Он любит «выступать», травить байки. У него хорошо поставленный бархатистый голос. Говорили, что Додик собирался пойти учиться на диктора, но потом передумал и подался в шоферы. Он быстро постиг все выгоды своего нового социального положения и умело им пользуется.

Додик большой мастер «качать права». Знает все законы и постановления, все пункты и параграфы, все права и привилегии, все входы и выходы. Излагает свою точку зрения в официальных кабинетах спокойно, даже весело, с твердым убеждением, что он, рабочий человек, добьется своего. И добивается. Недавно перебрался со своей семьей из предназначенной на слом развалюхи в шикарный кирпичный дом с лоджиями, выходящими на Патриаршие пруды. И тотчас же буквально загнал в угол начальника ЖЭКа, который по его требованию бесплатно перестелил паркет и сменил сантехнику. Отдыхает он только по льготным путевкам, а сейчас добивается от руководства таксопарка, чтобы ему по дешевке продали списанную «Волгу».

— Продадут, куда им деваться, — играя голосом и красуясь, говорил он несколько дней назад Игорю и Витюхе.

Узнав, что приятели решили отказаться от денежных подношений, Додик сказал им:

— Конечно, со стороны механика это свинство — драть с нас, водителей, по три шкуры. Этак и на пиво не останется. Однако вряд ли что у вас получится. Если бы все отказались, а так только вы. Вас-то всего двое…

— А ты присоединяйся, будет трое, — сказал Витюха.

— Нет, что ты, что ты, — замахал на него руками Додик. — Мне с начальством ссориться не с руки, надо сперва «Волгу» выколотить. А вообще-то я бы вам, парни, посоветовал бы прислушаться к одной неглупой иностранной поговорке: «Прежде чем дергать тигра за хвост, не мешает поинтересоваться, какие у него зубы». Может, пойдем пива выпьем?

— А иди ты со своим пивом, — сказал Витюха.

— Коробова — к начальнику колонны! — разнеслось из репродуктора.

— Что случилось?
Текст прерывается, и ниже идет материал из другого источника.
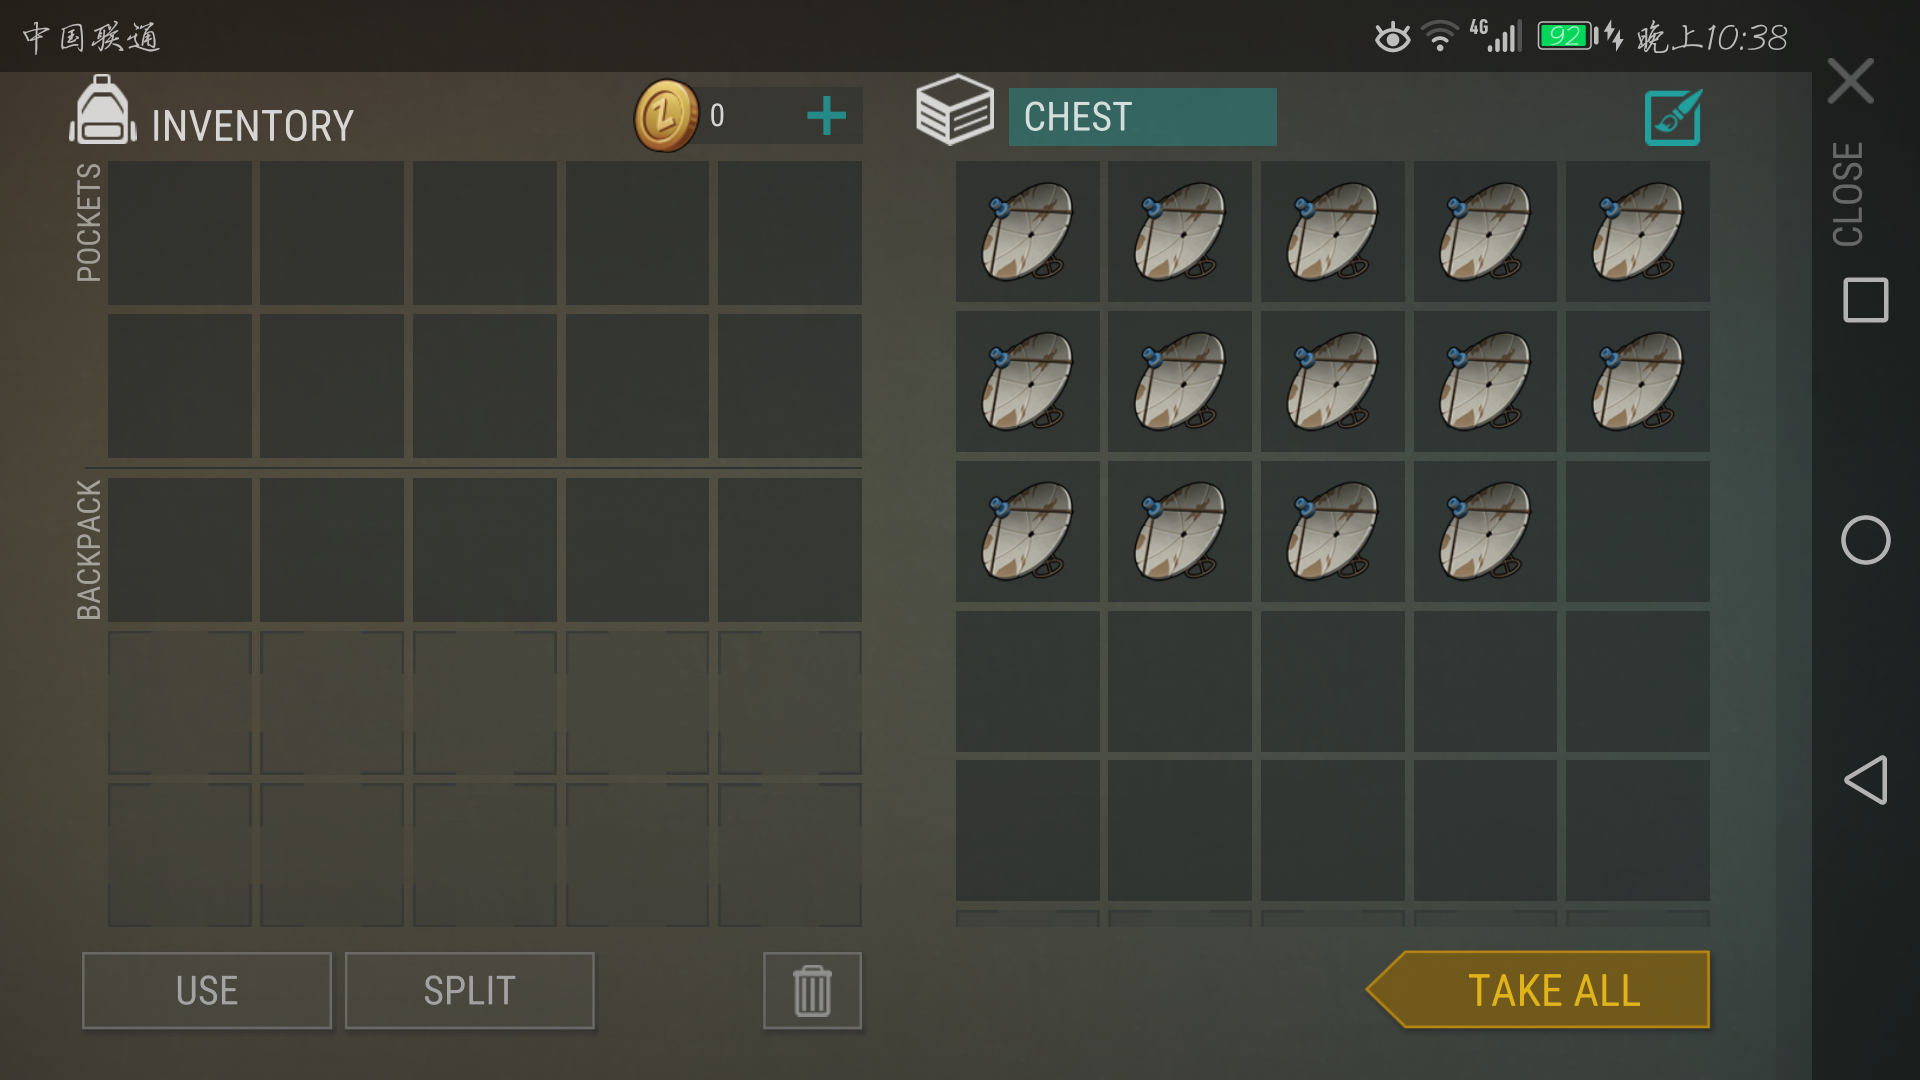Viewport: 1920px width, 1080px height.
Task: Click the SPLIT button
Action: [x=470, y=991]
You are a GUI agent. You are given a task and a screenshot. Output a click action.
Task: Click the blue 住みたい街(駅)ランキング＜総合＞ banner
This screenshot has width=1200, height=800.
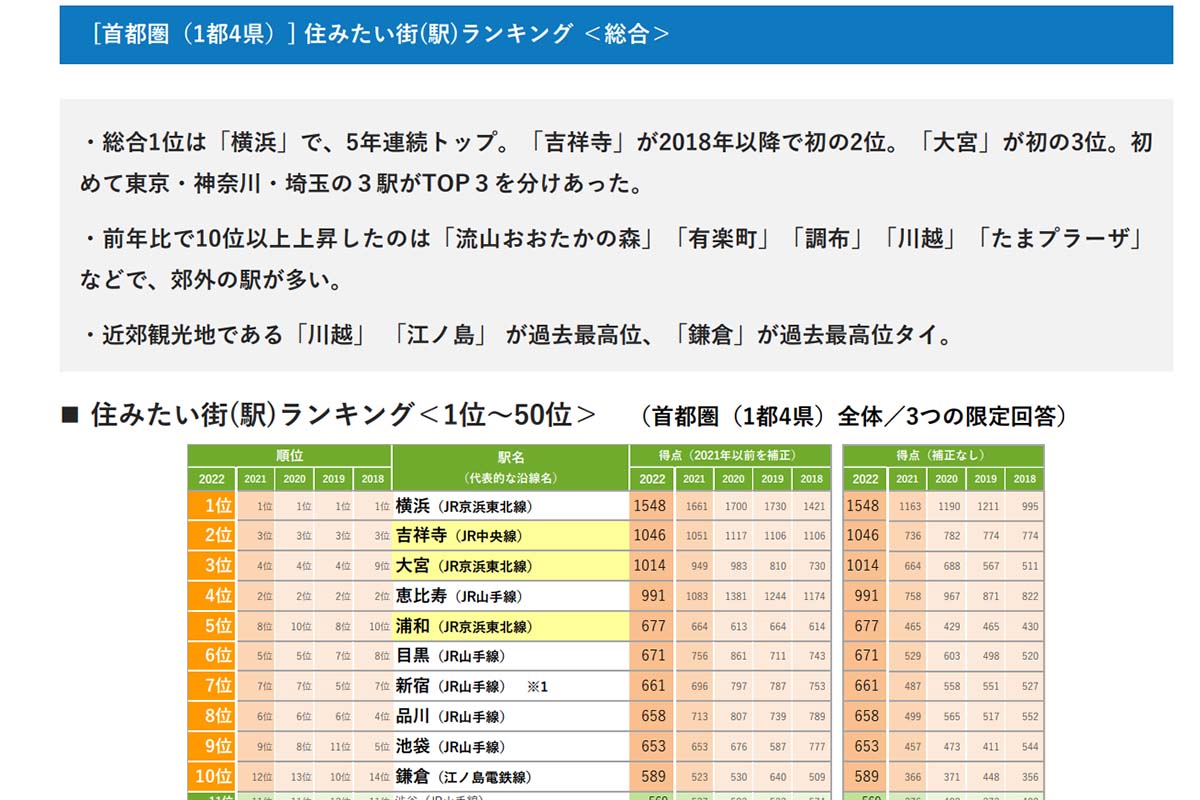point(615,34)
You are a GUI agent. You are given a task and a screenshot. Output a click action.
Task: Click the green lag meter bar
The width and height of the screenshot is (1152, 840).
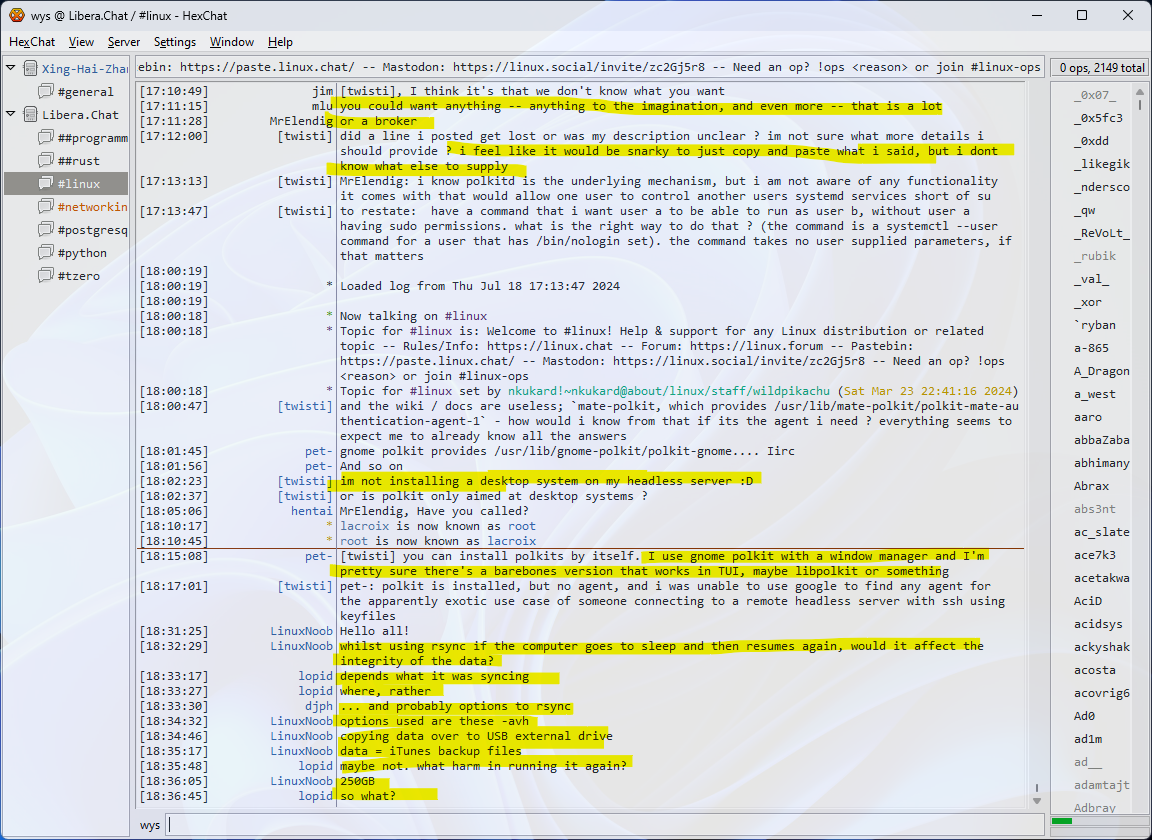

Отчего тебя вызывают? — спросил Витюха.

Игорь пожал плечами: мало ли причин. У таксиста всегда при себе кусочек желтого картона — учетная карточка. На ней черным по желтому перечислены нарушения, какие могут быть поставлены ему в вину. Чего тут только нет! Неряшливый вид, отсутствие визитки с фотографией или знака принадлежности к таксопарку, отказ пассажиру в обслуживании. Кто знает, какое правило он сегодня нарушил?

И вот Игорь Коробов стоит перед начальником колонны. Начальник новый. Говорят, совсем недавно демобилизовался из армии. У него открытое доброжелательное лицо. Ранняя лысина. Немного похож на артиста Куравлева. Он пришел на смену «Бабе Яге». Так в таксопарке звали прежнего начальника колонны. То был здоровенный мужик, с крупными чертами лица, грубый, скорый на расправу.